## Task requirements
Please return the lines below verbatim, beginning at the one that has "The image size is (1024, 708)." and stopping after the one that has "Open NUaroundHere's snoo avatar", and add no other lines.

Dataset entries
══════════

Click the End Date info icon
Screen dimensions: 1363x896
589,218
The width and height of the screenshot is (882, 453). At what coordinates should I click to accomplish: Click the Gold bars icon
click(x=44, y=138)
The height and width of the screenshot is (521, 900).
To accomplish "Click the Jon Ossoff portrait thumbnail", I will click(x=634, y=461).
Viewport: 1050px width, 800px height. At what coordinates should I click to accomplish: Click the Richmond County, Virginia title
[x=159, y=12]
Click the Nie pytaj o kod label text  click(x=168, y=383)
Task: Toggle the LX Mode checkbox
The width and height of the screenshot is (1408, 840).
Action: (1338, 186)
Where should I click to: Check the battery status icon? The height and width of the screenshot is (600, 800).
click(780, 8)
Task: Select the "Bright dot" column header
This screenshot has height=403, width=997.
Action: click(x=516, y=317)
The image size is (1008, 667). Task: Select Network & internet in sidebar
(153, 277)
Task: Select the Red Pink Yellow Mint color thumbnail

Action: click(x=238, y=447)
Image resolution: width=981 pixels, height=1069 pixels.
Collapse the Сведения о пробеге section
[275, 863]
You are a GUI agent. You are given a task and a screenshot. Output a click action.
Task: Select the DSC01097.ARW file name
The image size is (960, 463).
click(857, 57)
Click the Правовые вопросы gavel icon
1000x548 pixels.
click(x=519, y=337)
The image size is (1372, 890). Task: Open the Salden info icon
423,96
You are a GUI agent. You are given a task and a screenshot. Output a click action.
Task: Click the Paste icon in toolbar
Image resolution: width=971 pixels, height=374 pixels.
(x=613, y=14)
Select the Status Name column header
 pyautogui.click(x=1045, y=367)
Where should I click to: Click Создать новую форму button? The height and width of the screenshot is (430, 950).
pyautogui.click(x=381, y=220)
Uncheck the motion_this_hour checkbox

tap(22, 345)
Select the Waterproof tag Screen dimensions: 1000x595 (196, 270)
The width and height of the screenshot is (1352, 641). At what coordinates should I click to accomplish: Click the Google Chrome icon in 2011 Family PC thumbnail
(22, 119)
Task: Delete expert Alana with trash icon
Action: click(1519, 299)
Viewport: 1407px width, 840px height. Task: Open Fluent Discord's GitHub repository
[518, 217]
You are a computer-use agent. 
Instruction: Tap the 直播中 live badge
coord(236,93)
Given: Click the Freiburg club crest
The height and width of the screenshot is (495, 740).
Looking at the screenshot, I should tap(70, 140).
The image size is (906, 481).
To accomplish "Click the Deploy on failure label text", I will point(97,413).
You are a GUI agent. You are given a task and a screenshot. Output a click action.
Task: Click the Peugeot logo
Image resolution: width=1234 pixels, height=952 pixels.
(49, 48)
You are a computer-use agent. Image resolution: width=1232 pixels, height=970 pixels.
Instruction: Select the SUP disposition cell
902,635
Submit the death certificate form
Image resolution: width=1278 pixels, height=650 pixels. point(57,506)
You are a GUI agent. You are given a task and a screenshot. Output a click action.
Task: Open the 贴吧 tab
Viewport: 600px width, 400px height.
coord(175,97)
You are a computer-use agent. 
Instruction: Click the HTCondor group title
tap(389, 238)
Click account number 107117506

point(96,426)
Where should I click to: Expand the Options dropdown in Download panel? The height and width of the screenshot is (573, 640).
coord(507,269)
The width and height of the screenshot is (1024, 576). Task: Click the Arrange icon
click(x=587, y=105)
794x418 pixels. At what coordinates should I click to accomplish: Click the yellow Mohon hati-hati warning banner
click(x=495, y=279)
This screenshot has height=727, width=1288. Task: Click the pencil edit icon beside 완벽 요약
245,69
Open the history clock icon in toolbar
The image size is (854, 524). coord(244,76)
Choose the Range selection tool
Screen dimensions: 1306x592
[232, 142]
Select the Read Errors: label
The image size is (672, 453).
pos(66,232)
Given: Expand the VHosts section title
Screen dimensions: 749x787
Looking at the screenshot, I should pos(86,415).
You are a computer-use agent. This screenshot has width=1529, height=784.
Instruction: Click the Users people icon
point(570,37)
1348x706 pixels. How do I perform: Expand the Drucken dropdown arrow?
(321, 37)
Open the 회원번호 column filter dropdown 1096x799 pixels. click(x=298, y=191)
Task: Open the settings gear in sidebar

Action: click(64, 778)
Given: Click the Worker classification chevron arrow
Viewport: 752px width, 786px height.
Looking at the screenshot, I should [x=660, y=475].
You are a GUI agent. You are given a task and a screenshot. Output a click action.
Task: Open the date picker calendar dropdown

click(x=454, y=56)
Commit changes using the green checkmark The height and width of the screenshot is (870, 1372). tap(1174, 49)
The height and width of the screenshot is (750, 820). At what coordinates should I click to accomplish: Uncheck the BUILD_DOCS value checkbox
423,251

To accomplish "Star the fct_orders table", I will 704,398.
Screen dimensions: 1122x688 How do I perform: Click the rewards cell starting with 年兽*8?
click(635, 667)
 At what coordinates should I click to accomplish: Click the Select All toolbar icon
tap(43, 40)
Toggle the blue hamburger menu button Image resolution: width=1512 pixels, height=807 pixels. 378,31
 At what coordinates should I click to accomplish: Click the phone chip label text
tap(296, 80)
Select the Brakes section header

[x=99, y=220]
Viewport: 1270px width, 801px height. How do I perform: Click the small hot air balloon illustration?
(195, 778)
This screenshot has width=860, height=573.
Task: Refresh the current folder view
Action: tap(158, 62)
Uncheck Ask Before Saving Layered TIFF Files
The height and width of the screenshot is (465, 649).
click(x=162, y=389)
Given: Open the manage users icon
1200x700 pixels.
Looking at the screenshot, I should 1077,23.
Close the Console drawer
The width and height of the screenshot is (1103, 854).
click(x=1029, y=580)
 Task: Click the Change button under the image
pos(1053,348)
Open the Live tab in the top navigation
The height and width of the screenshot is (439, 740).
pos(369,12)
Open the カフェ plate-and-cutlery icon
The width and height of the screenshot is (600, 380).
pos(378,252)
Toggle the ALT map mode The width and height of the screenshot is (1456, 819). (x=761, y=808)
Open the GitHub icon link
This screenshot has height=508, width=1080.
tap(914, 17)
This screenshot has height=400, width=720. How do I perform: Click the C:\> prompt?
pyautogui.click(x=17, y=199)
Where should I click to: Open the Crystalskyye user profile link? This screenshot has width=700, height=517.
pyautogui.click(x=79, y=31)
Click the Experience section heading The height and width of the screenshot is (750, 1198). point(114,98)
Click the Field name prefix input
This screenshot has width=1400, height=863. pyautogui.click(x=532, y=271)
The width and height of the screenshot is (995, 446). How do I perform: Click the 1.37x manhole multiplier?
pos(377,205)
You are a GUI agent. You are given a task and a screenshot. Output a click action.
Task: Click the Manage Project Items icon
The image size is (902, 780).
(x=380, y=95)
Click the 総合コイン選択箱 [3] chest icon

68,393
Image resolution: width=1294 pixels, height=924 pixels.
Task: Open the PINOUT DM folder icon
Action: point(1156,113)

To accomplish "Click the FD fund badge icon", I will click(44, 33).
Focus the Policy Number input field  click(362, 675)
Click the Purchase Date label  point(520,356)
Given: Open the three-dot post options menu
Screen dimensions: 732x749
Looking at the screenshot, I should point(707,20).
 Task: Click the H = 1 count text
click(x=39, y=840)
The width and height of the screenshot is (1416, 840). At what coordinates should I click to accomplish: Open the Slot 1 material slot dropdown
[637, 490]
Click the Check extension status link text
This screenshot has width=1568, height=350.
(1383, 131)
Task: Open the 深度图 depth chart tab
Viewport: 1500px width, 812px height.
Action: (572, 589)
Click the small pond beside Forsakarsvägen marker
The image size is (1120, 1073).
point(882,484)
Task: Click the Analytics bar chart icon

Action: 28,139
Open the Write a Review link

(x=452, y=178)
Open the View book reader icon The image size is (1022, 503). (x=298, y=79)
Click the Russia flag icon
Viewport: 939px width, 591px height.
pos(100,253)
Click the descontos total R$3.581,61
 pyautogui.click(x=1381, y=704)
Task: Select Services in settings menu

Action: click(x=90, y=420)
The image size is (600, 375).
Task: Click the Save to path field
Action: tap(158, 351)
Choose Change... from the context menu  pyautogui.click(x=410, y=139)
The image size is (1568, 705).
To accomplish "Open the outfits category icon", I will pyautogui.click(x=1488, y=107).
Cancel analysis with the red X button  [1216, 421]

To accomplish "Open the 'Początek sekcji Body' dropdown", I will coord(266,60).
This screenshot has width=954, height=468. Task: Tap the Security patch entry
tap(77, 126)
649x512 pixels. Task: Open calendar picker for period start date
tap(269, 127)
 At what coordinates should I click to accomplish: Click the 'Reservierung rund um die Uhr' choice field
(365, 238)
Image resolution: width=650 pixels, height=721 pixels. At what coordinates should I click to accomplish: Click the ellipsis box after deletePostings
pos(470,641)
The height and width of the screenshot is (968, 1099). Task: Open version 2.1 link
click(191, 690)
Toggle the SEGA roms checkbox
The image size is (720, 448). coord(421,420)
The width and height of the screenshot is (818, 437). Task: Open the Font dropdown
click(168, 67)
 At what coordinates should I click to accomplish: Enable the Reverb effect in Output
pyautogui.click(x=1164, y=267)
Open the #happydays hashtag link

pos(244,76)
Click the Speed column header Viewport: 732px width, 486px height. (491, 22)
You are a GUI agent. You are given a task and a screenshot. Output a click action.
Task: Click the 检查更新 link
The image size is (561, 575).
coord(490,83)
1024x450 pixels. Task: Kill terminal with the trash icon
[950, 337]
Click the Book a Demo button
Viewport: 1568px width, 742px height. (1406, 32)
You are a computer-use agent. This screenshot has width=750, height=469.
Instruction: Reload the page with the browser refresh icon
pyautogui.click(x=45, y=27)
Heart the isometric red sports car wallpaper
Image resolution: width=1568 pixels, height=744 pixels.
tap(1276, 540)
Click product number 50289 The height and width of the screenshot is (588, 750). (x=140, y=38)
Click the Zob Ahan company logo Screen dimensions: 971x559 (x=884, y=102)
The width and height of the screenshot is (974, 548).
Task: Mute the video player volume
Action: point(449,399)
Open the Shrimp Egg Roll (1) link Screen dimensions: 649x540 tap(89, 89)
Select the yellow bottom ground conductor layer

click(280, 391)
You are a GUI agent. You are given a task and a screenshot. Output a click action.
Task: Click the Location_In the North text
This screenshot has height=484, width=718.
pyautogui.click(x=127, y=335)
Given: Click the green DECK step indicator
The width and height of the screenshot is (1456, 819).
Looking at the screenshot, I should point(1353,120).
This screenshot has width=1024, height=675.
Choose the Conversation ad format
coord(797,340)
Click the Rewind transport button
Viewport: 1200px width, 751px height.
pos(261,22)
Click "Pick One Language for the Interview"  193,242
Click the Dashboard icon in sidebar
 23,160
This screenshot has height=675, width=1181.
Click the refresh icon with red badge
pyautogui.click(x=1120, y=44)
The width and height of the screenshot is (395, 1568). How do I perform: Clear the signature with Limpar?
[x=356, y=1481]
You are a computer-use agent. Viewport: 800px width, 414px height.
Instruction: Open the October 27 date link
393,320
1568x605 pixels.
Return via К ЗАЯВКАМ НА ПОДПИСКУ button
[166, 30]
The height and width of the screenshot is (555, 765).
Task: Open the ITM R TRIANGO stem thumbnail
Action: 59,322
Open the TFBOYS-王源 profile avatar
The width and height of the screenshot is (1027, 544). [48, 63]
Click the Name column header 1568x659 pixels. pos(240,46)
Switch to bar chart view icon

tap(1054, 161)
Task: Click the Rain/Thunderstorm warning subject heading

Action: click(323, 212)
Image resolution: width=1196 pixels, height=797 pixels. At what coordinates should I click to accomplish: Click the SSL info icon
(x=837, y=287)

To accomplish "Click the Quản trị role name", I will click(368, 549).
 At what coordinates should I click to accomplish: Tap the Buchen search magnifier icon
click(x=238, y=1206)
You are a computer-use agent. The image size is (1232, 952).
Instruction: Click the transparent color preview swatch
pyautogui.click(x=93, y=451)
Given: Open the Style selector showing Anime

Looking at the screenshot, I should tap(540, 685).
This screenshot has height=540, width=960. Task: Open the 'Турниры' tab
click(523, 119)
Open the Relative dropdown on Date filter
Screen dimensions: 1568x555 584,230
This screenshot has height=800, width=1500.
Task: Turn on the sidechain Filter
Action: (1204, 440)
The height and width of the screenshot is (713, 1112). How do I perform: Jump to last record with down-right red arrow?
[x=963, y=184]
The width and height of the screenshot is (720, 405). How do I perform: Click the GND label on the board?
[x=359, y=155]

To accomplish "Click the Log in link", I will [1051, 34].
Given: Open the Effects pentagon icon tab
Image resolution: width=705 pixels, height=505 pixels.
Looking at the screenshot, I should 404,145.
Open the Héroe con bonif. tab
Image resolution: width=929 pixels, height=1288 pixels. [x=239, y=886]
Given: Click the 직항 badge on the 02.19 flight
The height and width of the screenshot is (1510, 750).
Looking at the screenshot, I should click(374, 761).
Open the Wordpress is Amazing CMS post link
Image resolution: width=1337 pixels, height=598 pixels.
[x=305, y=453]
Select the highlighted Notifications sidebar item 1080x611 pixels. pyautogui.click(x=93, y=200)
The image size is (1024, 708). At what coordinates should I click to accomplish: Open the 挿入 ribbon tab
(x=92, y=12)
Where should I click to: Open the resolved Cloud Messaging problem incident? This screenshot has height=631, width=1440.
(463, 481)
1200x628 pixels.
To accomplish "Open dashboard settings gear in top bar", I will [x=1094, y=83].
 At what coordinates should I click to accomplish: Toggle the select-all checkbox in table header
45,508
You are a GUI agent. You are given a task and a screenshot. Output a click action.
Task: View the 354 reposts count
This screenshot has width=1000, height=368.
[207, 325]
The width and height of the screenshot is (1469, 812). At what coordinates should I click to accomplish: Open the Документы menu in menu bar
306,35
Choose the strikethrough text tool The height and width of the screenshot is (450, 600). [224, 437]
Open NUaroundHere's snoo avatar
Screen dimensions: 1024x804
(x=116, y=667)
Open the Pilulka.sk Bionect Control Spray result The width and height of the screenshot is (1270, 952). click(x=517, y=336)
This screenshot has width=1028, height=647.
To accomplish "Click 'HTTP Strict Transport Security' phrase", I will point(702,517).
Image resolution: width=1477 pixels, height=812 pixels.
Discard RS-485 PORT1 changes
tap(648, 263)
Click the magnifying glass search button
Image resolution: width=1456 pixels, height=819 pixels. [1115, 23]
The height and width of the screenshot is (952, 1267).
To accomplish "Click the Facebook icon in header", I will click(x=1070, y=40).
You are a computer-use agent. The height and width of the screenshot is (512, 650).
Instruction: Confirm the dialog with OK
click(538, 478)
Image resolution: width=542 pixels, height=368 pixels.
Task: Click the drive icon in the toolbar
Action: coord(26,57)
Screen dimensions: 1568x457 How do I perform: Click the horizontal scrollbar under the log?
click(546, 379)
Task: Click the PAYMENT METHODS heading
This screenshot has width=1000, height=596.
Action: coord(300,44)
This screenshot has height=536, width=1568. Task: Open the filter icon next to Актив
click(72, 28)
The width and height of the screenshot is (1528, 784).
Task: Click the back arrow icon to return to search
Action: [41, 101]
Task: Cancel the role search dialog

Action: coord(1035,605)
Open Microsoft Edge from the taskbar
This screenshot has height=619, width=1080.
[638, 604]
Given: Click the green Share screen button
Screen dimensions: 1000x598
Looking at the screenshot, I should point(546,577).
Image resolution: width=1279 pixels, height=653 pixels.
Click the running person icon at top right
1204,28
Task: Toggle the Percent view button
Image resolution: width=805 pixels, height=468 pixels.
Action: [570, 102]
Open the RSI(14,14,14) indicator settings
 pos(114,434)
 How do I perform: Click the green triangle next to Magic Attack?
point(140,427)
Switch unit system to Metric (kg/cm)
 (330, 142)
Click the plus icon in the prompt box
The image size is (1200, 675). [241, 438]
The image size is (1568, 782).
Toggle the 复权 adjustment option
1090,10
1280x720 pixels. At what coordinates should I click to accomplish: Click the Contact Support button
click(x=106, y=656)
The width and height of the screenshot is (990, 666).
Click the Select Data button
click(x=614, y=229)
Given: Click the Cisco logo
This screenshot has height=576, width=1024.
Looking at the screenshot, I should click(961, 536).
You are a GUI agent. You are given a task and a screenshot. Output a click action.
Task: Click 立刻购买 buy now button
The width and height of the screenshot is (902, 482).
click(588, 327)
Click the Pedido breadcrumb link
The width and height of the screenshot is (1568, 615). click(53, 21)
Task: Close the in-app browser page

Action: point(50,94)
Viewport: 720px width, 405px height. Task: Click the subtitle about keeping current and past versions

══════════

## Solution to the problem
The image size is (1024, 708). At what coordinates should I click to accomplish: Open the 挿入 ribbon tab
(x=92, y=12)
Where should I click to: Open the resolved Cloud Messaging problem incident? This screenshot has height=631, width=1440.
(463, 481)
1200x628 pixels.
To accomplish "Open dashboard settings gear in top bar", I will [x=1094, y=83].
 At what coordinates should I click to accomplish: Toggle the select-all checkbox in table header
45,508
You are a GUI agent. You are given a task and a screenshot. Output a click action.
Task: View the 354 reposts count
This screenshot has width=1000, height=368.
[207, 325]
The width and height of the screenshot is (1469, 812). At what coordinates should I click to accomplish: Open the Документы menu in menu bar
306,35
Choose the strikethrough text tool The height and width of the screenshot is (450, 600). [224, 437]
Open NUaroundHere's snoo avatar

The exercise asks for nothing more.